▸ **Action item**: Reproduce exactly the line that includes "Task: Switch interface language to EN" and all lines after it, ending with the last line of the data.

(Saved entries)
● ● ●

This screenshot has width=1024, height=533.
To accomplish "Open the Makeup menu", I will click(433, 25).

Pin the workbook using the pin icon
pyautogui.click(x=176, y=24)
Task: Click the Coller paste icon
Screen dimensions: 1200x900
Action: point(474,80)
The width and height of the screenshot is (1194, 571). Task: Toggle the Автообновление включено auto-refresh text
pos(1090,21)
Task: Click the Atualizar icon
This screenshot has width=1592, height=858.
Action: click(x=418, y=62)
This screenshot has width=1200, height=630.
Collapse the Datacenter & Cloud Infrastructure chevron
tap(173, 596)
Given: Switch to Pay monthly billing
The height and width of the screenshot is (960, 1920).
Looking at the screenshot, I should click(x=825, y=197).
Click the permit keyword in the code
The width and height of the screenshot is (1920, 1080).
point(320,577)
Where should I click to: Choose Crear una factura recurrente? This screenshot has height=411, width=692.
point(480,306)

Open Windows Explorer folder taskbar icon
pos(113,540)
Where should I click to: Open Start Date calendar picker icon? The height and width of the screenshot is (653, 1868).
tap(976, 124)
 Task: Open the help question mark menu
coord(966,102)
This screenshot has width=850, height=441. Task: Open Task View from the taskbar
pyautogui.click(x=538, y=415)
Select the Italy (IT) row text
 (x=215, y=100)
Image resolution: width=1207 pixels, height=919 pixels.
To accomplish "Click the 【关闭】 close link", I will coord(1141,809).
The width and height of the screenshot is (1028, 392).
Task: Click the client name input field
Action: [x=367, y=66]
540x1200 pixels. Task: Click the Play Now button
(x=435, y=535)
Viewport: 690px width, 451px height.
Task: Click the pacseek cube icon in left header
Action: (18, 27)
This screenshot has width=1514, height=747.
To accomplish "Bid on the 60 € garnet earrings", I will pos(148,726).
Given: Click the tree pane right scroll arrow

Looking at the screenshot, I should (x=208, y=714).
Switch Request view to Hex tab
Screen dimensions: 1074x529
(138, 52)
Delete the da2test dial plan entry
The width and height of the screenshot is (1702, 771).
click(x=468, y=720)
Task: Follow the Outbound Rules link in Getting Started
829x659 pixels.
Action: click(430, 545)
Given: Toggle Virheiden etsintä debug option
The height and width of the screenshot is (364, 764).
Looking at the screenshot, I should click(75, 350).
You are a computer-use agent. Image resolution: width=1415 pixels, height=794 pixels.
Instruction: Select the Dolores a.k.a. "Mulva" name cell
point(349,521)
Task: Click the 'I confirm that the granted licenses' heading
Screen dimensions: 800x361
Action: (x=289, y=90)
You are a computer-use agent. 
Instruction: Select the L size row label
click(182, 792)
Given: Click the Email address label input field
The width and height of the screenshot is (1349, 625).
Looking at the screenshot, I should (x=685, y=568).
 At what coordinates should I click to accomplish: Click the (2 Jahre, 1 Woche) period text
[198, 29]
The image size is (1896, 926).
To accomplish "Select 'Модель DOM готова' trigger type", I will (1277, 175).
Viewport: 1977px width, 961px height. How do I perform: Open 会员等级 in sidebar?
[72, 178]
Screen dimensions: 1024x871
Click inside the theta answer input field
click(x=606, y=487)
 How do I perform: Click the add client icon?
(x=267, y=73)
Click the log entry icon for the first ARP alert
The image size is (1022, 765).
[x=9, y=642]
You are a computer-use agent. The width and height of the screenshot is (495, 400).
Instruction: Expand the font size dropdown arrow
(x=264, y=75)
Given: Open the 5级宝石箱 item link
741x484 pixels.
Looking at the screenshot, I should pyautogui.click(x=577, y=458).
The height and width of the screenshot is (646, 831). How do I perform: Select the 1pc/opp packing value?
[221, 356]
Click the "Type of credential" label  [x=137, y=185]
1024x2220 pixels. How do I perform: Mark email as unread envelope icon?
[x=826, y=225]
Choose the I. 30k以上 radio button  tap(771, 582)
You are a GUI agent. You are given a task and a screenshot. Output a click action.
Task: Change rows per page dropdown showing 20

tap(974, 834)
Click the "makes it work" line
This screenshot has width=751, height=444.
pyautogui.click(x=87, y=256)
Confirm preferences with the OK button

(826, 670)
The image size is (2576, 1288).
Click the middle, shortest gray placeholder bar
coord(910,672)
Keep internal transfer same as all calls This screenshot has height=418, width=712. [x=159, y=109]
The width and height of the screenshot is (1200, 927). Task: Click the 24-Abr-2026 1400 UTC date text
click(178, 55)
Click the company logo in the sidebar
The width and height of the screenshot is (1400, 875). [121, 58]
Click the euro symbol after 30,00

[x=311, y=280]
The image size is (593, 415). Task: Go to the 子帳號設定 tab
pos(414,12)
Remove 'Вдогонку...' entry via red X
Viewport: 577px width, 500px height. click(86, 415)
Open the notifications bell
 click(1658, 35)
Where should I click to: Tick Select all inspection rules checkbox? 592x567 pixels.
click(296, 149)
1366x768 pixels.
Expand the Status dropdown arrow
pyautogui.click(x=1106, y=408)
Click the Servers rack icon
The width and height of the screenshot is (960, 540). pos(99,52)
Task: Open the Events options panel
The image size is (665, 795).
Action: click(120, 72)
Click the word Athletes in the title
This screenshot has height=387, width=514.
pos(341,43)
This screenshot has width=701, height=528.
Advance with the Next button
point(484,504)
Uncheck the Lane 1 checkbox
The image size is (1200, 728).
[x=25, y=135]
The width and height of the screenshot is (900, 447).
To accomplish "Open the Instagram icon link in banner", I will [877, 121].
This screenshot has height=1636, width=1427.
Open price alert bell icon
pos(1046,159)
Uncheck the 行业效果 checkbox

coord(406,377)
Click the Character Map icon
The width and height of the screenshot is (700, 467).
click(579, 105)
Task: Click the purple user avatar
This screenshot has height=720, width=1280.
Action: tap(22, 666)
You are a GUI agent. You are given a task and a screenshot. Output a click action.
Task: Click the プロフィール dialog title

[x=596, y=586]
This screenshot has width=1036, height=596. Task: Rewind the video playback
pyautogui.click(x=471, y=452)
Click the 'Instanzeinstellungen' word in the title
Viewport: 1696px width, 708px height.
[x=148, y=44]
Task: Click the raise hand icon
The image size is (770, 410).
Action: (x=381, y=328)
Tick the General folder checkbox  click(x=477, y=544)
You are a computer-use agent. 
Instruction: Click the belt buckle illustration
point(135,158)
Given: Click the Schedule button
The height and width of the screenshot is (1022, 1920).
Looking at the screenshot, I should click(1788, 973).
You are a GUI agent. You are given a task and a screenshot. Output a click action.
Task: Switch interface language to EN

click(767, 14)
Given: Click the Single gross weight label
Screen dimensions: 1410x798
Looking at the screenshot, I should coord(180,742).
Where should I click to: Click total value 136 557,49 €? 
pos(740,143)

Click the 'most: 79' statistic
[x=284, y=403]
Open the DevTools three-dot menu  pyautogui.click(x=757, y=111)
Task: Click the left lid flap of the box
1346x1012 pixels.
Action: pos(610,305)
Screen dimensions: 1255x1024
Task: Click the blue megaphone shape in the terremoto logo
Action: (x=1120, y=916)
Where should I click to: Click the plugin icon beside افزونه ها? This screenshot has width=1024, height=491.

● ● ●

▸ **The answer**:
Task: Switch interface language to EN

click(767, 14)
Given: Click the Single gross weight label
Screen dimensions: 1410x798
Looking at the screenshot, I should coord(180,742).
Where should I click to: Click total value 136 557,49 €? 
pos(740,143)

Click the 'most: 79' statistic
[x=284, y=403]
Open the DevTools three-dot menu  pyautogui.click(x=757, y=111)
Task: Click the left lid flap of the box
1346x1012 pixels.
Action: pos(610,305)
Screen dimensions: 1255x1024
Task: Click the blue megaphone shape in the terremoto logo
Action: (x=1120, y=916)
Where should I click to: Click the plugin icon beside افزونه ها? This screenshot has width=1024, height=491.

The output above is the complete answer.